Getting Down to Data Basics

Published in TDAN.com October 2002

Some daring young enterprises embark on Web-enabled database implementation with nothing more than a bevy of application developers. This approach is sure to fail. If you take nothing else away
from this article, make sure you understand this: every organization that manages data using a database management system (DBMS) requires a database administration group to ensure the effective use
and deployment of the company’s databases.

In short, e-businesses that are brand new to database development need a primer on database design and administration. So, with that in mind, it’s time to get back to data basics.

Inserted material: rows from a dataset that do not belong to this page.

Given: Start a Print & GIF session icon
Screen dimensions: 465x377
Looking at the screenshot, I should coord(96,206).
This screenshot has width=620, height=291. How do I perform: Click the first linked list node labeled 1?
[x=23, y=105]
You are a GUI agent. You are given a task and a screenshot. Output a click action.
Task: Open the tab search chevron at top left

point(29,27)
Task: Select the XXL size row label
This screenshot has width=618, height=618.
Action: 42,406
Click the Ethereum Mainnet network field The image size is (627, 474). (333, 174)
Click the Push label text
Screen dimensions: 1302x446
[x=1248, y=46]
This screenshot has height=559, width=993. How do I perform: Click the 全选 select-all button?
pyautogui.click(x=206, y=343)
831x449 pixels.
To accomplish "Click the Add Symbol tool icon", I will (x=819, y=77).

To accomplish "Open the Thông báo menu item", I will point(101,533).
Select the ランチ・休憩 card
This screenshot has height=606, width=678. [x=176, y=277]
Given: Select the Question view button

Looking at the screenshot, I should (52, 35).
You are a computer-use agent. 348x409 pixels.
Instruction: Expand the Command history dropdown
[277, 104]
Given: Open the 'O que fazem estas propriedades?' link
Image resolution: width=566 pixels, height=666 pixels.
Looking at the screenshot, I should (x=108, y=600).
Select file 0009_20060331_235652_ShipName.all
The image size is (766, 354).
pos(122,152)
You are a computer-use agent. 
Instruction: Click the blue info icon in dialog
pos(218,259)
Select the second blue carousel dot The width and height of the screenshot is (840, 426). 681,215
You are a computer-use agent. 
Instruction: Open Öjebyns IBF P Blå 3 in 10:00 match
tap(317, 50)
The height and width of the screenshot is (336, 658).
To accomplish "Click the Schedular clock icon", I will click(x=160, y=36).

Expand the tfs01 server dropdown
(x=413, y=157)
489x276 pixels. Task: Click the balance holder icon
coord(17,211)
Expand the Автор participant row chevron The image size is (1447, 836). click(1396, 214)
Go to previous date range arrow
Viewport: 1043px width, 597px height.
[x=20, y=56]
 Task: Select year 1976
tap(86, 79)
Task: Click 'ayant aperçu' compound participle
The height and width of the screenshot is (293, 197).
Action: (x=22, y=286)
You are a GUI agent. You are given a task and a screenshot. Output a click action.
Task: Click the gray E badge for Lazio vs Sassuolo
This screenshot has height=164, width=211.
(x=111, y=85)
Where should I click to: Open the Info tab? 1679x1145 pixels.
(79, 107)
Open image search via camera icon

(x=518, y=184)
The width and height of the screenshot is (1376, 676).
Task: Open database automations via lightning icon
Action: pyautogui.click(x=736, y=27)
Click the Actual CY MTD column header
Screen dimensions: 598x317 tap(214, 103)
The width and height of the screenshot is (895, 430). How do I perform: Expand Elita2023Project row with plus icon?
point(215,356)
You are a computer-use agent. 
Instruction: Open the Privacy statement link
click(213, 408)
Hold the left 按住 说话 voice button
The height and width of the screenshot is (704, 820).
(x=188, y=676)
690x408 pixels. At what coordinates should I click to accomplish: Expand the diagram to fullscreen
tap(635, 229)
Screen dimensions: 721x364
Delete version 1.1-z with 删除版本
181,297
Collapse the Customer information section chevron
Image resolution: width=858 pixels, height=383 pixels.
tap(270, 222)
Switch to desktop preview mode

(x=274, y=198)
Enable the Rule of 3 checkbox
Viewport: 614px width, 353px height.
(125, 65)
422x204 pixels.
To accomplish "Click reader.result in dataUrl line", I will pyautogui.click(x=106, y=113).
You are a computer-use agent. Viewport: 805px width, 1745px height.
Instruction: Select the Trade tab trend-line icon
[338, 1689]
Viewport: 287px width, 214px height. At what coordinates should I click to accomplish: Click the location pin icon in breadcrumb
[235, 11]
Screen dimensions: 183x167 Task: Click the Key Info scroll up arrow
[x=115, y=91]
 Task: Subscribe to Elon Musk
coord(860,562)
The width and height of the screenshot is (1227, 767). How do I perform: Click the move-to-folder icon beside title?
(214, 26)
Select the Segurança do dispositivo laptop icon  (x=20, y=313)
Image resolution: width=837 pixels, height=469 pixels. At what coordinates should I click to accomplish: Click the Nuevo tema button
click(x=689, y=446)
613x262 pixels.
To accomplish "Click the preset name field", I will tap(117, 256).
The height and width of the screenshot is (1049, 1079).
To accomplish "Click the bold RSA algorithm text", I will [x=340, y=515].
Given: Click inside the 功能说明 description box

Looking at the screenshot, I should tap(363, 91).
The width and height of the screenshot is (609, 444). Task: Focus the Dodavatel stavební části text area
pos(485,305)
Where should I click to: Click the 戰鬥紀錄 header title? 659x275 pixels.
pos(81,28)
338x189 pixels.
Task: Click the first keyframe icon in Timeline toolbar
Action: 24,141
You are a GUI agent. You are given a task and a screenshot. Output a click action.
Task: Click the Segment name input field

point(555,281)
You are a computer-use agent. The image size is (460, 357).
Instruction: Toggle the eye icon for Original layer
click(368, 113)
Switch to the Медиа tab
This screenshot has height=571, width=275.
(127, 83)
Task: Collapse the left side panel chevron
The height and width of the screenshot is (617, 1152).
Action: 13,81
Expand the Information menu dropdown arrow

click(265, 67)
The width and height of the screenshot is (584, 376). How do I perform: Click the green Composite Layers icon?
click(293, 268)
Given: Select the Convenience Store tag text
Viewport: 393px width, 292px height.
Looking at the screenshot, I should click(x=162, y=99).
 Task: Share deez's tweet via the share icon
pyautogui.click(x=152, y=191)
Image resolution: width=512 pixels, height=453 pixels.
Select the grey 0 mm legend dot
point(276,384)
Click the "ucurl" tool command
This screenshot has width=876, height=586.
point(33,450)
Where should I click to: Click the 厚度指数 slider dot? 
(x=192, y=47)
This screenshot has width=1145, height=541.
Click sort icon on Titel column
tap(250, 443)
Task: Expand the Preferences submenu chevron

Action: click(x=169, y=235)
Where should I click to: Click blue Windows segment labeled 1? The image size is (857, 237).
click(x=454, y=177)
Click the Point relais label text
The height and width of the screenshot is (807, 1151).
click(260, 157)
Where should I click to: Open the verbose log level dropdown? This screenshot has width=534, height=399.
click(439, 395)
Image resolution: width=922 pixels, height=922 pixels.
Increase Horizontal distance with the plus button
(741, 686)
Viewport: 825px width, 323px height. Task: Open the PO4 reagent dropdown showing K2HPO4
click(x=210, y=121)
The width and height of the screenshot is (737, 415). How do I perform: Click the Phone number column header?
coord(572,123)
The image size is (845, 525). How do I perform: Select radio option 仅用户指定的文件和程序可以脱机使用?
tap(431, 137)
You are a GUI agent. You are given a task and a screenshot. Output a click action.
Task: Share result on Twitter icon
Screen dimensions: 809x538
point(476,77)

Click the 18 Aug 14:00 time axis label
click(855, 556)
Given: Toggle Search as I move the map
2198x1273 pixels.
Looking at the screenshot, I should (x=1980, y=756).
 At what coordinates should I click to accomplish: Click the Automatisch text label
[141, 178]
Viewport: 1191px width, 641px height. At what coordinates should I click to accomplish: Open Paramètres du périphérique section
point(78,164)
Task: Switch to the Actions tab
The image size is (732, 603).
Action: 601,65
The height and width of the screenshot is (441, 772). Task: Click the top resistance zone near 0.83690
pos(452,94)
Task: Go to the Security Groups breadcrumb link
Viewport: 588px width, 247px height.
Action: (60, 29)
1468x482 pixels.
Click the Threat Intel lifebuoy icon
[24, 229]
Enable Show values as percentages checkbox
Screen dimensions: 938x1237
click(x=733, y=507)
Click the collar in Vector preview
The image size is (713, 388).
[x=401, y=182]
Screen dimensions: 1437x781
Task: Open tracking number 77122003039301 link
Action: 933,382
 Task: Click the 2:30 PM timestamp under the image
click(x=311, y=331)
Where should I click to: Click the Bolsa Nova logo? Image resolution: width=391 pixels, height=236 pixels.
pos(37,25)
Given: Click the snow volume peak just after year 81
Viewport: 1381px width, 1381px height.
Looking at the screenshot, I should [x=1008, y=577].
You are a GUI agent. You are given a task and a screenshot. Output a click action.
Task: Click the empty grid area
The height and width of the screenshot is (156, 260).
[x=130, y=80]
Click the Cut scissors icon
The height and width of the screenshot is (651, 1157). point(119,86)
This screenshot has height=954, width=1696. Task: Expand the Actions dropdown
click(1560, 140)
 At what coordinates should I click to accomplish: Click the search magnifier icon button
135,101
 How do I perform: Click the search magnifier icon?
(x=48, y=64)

Data Modeling and Database Design

Novice database developers frequently begin with the quick-and-dirty approach to database implementation. They approach database design from a programming perspective. That is, novices do not have
experience with databases and data requirements gathering, so they attempt to design databases like the flat files they are accustomed to using. This is a major mistake, as anyone using this
approach quickly finds out once the databases and application moves to production.

At a minimum, performance will suffer and data may not be as readily available as required. At worst, data integrity problems may arise rendering the entire application unusable. A relational
database design can not be thrown together quickly by novices.

What is required is a practiced and formal approach to gathering data requirements and modeling that data. This modeling effort requires that the naming entities and data elements follow an
established and standard naming convention. Failure to apply standard names will result in the creation of databases that are difficult to use because no one knows its actual contents.

Data modeling also requires the collection of data types and lengths, domains (valid values), relationships, anticipated cardinality (number of instances), and constraints (mandatory, optional,
unique, etc.). Once collected and the business usage of the data is known, a process called normalization is applied to the data model.

Normalization is an iterative process that I will not cover in detail here. Suffice it to say, the a normalized data model reduces data redundancy and inconsistencies by ensuring that the data
elements are designed appropriately. A series of normalization rules are applied to the entities and data elements, each of which is called a “normal form.” If the data conforms to the first
rule, the data model is said to be in “first normal form,” and so on.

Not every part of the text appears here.